# Credit Card Default Prediction – Final Project Report


## Dataset Overview
- Source: From UCI ML Repository, link: https://archive.ics.uci.edu/dataset/350/default+of+credit+card+clients
- Instances: 30,000 credit card clients
- Target: Whether a client defaults on payment in the next month (target: 1 = Yes, 0 = No)

## Objective
To build a classification model that accurately predicts if a credit card customer will default in the following month, based on historical billing and payment data, demographics, and repayment status.

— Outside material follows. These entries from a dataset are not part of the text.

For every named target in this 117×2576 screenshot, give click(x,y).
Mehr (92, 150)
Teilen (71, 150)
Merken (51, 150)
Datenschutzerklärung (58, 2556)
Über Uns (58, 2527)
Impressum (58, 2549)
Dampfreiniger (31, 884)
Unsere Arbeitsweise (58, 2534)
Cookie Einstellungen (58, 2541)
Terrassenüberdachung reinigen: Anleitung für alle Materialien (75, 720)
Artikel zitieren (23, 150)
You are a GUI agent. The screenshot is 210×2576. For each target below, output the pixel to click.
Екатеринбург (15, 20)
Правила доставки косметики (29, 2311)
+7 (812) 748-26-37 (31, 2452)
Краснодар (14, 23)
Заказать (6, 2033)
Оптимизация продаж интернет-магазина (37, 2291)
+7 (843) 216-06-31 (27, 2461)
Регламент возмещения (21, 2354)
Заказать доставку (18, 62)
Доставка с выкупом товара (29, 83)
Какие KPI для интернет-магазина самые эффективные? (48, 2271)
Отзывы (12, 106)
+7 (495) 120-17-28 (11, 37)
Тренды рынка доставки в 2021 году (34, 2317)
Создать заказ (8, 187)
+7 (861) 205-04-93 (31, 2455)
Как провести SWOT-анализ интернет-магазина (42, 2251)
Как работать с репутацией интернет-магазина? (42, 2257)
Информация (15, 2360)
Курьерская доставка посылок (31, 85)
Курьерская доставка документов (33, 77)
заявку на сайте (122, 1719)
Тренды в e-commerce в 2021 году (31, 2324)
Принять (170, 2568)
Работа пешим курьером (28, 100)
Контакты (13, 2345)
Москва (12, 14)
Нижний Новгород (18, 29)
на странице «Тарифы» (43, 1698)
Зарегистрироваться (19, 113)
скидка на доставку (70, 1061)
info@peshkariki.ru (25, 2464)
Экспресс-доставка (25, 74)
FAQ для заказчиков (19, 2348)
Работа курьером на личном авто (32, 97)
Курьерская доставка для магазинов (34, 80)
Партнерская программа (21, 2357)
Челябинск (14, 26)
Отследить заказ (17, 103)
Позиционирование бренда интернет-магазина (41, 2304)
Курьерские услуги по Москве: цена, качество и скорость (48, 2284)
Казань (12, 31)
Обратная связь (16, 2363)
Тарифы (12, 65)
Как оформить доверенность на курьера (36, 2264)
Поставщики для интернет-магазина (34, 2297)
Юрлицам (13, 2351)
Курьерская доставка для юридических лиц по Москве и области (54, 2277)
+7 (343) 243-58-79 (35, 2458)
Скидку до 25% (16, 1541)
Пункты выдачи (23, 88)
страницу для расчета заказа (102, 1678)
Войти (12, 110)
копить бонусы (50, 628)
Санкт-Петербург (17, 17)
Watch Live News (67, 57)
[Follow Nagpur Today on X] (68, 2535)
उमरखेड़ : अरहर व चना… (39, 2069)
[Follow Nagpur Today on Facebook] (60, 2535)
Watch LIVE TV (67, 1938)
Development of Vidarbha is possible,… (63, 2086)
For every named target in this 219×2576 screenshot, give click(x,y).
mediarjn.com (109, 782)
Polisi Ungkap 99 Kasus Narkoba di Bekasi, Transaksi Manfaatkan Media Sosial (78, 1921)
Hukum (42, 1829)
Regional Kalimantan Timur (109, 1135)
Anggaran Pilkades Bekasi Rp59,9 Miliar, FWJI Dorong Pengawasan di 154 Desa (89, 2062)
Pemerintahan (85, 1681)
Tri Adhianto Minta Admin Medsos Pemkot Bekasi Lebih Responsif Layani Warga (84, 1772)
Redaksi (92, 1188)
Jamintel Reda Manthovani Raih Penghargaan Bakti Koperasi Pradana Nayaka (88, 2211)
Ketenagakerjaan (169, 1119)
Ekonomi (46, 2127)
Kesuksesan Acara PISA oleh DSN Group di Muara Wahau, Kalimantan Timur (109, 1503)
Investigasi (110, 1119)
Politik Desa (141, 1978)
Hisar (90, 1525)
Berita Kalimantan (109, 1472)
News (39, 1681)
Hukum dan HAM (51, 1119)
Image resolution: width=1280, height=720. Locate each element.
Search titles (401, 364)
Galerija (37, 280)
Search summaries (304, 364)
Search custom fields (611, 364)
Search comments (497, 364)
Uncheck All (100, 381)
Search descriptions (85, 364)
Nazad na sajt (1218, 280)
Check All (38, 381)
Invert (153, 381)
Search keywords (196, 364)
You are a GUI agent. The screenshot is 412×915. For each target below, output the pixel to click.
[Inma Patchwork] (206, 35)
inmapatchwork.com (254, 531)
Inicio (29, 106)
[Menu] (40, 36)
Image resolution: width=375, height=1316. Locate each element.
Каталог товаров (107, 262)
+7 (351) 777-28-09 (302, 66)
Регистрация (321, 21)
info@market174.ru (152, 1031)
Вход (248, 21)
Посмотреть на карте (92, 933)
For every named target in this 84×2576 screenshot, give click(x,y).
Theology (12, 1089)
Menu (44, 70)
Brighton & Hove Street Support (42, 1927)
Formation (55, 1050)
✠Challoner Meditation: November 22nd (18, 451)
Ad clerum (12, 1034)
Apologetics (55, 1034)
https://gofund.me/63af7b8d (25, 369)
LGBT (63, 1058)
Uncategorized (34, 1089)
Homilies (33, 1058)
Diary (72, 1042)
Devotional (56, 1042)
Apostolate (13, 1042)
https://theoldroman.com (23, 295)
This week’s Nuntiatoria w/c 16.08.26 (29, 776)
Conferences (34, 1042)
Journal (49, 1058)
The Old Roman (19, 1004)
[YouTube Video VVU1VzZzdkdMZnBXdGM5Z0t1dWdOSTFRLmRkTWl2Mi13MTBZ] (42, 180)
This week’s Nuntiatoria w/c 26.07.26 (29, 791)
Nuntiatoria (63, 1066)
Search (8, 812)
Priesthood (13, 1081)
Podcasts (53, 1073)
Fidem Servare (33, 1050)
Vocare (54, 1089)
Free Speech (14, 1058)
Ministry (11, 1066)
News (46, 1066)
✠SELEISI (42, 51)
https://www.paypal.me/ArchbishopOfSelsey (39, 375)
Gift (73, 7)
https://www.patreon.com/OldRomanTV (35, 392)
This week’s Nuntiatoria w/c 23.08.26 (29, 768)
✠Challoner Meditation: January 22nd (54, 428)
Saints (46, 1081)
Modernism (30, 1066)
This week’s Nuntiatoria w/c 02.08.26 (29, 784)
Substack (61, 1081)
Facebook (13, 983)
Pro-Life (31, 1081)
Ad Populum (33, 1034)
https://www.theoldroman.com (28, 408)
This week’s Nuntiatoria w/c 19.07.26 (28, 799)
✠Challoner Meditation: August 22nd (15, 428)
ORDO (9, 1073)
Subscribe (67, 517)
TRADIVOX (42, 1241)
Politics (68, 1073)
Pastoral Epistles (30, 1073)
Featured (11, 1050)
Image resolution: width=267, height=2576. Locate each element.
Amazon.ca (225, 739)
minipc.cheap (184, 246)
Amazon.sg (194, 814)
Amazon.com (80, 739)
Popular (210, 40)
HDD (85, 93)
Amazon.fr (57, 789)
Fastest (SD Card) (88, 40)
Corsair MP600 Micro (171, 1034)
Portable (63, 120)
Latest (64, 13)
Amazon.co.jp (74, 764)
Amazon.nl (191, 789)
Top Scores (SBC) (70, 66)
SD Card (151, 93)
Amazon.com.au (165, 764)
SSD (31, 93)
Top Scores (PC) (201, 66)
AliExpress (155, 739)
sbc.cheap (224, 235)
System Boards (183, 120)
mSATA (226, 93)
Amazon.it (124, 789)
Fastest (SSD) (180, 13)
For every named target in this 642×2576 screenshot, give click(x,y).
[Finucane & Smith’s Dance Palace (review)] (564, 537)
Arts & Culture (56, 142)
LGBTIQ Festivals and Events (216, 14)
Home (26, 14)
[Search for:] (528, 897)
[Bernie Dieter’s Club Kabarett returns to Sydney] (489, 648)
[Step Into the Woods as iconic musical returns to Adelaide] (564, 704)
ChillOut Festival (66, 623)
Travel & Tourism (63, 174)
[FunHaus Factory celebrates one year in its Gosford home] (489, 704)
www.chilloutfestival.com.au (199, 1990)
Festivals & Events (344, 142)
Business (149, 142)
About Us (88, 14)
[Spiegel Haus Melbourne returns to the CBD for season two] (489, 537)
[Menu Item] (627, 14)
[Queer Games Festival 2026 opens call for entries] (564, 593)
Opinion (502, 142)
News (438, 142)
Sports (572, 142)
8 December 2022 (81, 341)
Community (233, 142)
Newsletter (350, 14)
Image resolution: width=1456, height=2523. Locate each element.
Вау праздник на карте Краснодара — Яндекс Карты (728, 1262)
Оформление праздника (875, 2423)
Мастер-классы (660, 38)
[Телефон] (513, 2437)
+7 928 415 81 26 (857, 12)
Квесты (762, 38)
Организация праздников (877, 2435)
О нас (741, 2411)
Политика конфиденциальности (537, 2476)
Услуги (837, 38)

## Exploratory Data Analysis (EDA)

### Key Steps Taken
- Renamed columns for clarity (PAY_0 → SEP_PAY, etc.)
- Created new features: total_bill, total_payment (later dropped for modeling)
- Examined default distribution:

    - No: 23,364 (77.88%)
    - Yes: 6,636 (22.12%) → Class Imbalance

## Univariate & Bivariate Insights
- Most bill and payment variables showed positive skewness
- Repayment status (PAY_*) was moderately positively correlated with defaulting
- Payment amounts and credit limit had negative correlation with defaults

## Correlation Analysis
Strongest positive correlations with default:
- SEP_PAY: 0.29
- AUG_PAY: 0.23

Strongest negative correlations:
- LIMIT_BAL: -0.15
- SEP_PAYMENT: -0.14

## Data Preprocessing
- Handled outliers using IQR capping
- Addressed skewness via transformations using Power Transformer
- One-hot encoding applied to EDUCATION and MARRIAGE
- Final selected features using selectKbest: 'LIMIT_BAL', 'SEX', 'SEP_PAY', 'AUG_PAY', 'JUL_PAY', 'JUN_PAY',
'MAY_PAY', 'APR_PAY', 'SEP_BILL', 'AUG_BILL', 'JUL_BILL', 'JUN_BILL',
'SEP_PAYMENT', 'AUG_PAYMENT', 'JUL_PAYMENT', 'JUN_PAYMENT',
'MAY_PAYMENT', 'APR_PAYMENT', 'EDUCATION_HIGH_SCHOOL',
'EDUCATION_OTHERS', 'EDUCATION_PG', 'EDUCATION_UG', 
'MARRIAGE_MARRIED', 'MARRIAGE_SINGLE'


## Model Building & Hyperparameter Tuning
| Model               | Accuracy | Precision | Recall | F1-score |
| ------------------- | -------- | --------- | ------ | -------- |
| Logistic Regression | 0.68     | 0.69      | 0.68   | 0.68     |
| Decision Tree       | 0.82     | 0.81      | 0.83   | 0.82     |
| **Random Forest**   | **0.88** | **0.93**  | 0.83   | 0.88     |
| AdaBoost            | 0.86     | 0.93      | 0.78   | 0.85     |
| Gradient Boosting   | 0.87     | 0.94      | 0.80   | 0.86     |


 Best model after tuning: Random Forest Classifier



## Evaluation on Test Set


### Accuracy: ~88%



## Pipeline Deployment

- Created a pipeline using StandardScaler + RandomForestClassifier
- Saved using joblib
- Loaded to predict new unseen data
- Prediction possible using a single-line input array matching selected features



## Final Inferences
- Customers with high PAY_* values (delays in repayment) were more likely to default.
- Higher credit limits and higher repayment amounts correlated with lower default risk.
- Skewed data and class imbalance were handled to enhance model robustness.
- Random Forest outperformed other classifiers in terms of precision and balance between recall and accuracy.
- The pipeline is reusable and deployable for real-time prediction.